=== Records to process ===

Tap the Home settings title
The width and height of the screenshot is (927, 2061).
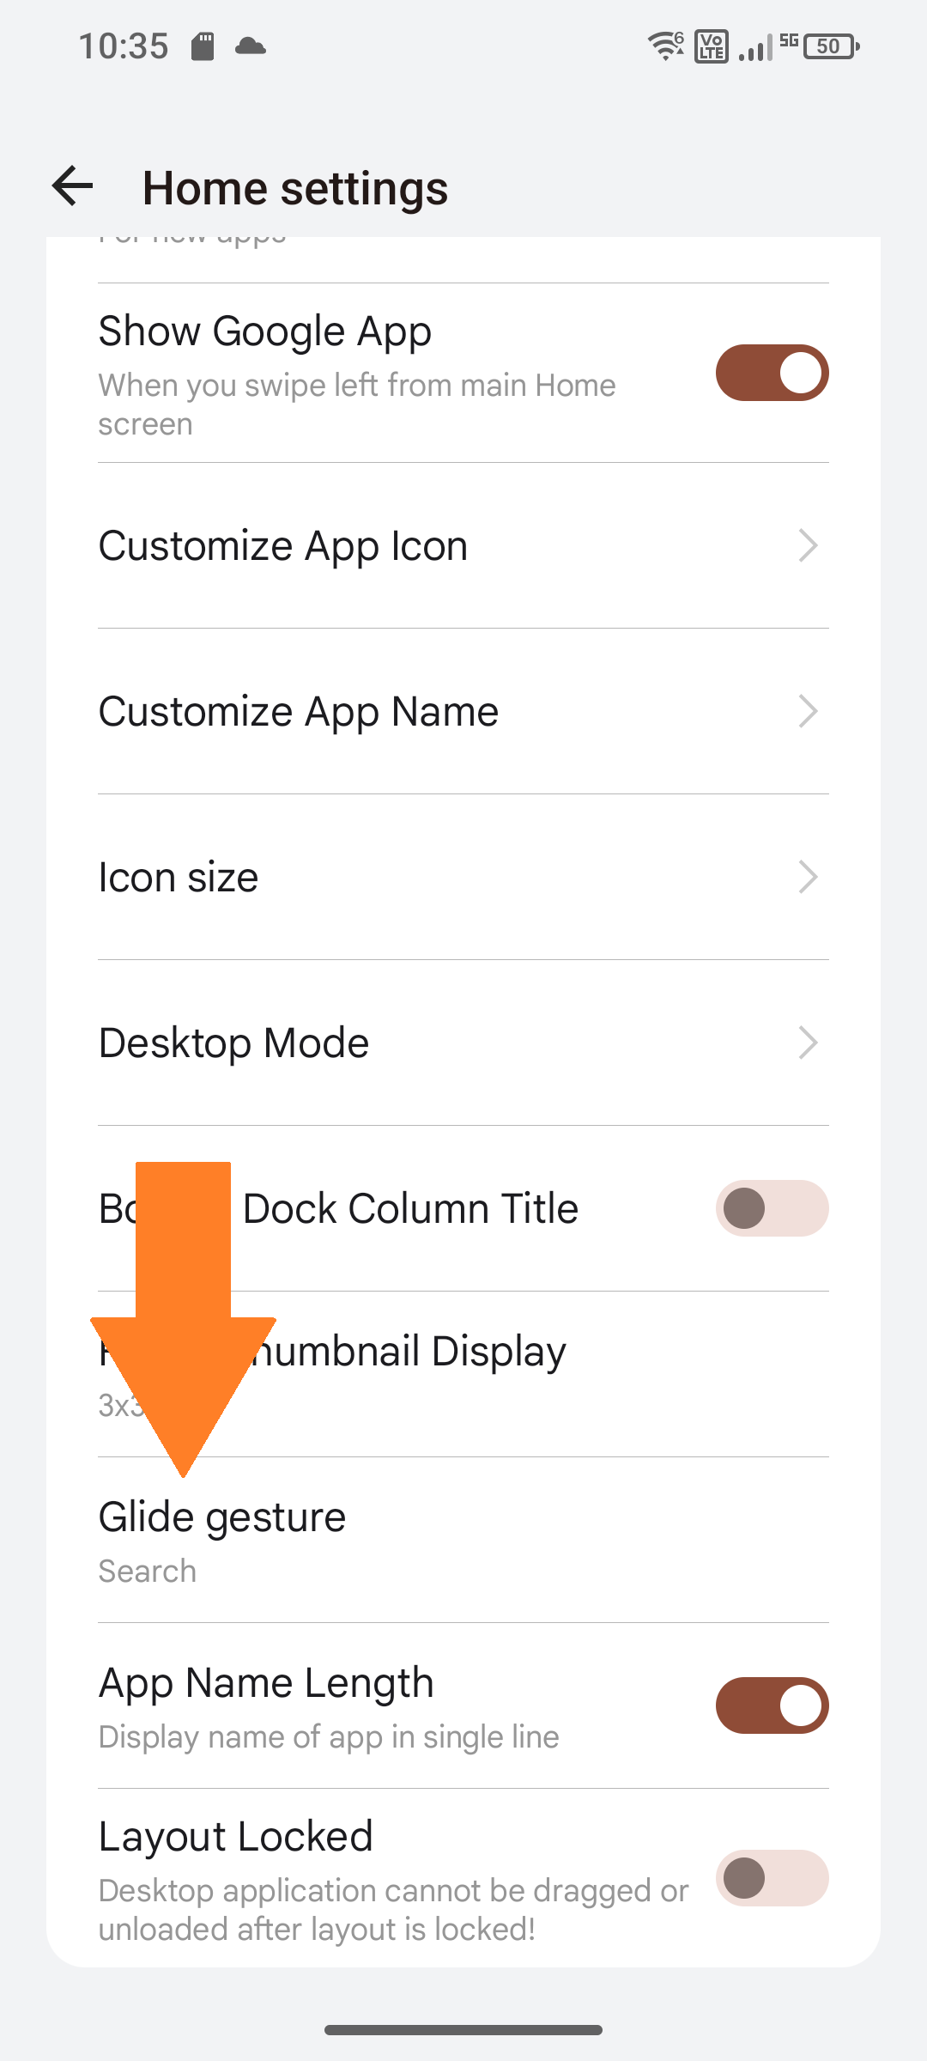[x=295, y=187]
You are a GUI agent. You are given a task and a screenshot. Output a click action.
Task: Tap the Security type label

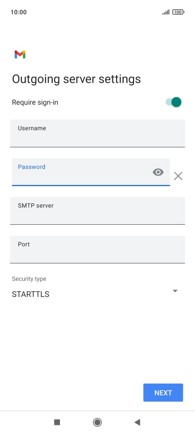coord(29,279)
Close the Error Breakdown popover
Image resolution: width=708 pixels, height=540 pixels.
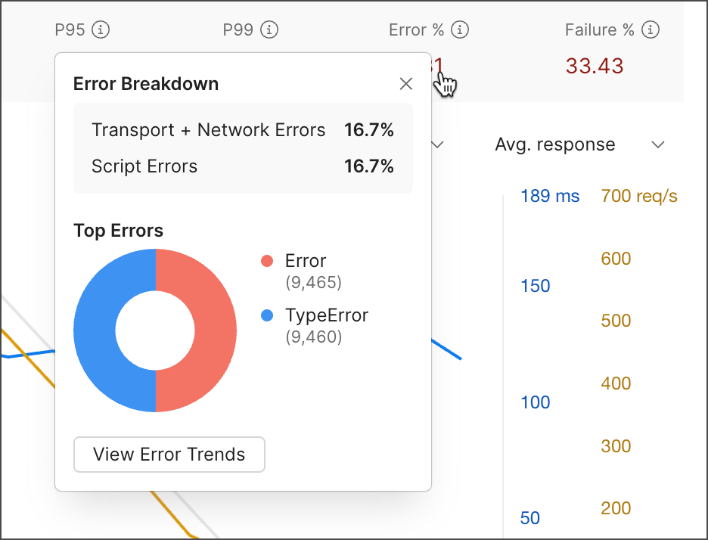406,84
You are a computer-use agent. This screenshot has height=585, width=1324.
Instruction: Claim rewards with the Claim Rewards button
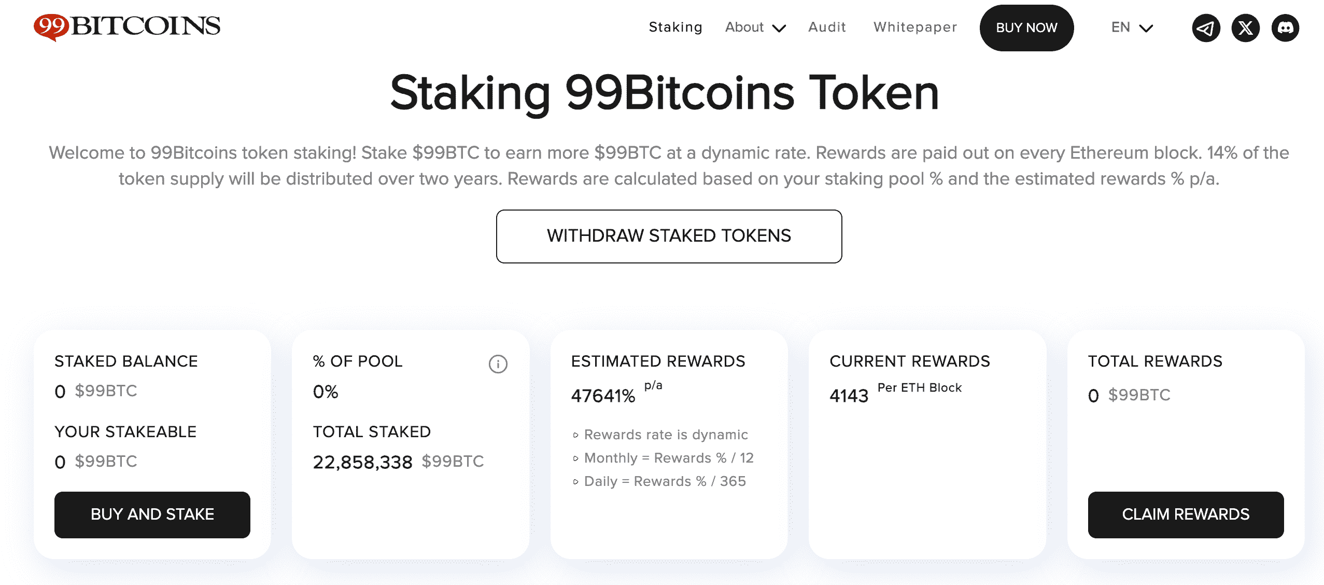tap(1186, 514)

===

• Your task:
Look through the listing above for the line with "The width and" and the line with "Close the Error Breakdown popover". Write out exactly those lines and everything between, leaving out pictures.

• Answer to the problem:
The width and height of the screenshot is (927, 2061).
[x=295, y=187]
You are a GUI agent. You are given a task and a screenshot. Output a click action.
Task: Tap the Security type label

coord(29,279)
Close the Error Breakdown popover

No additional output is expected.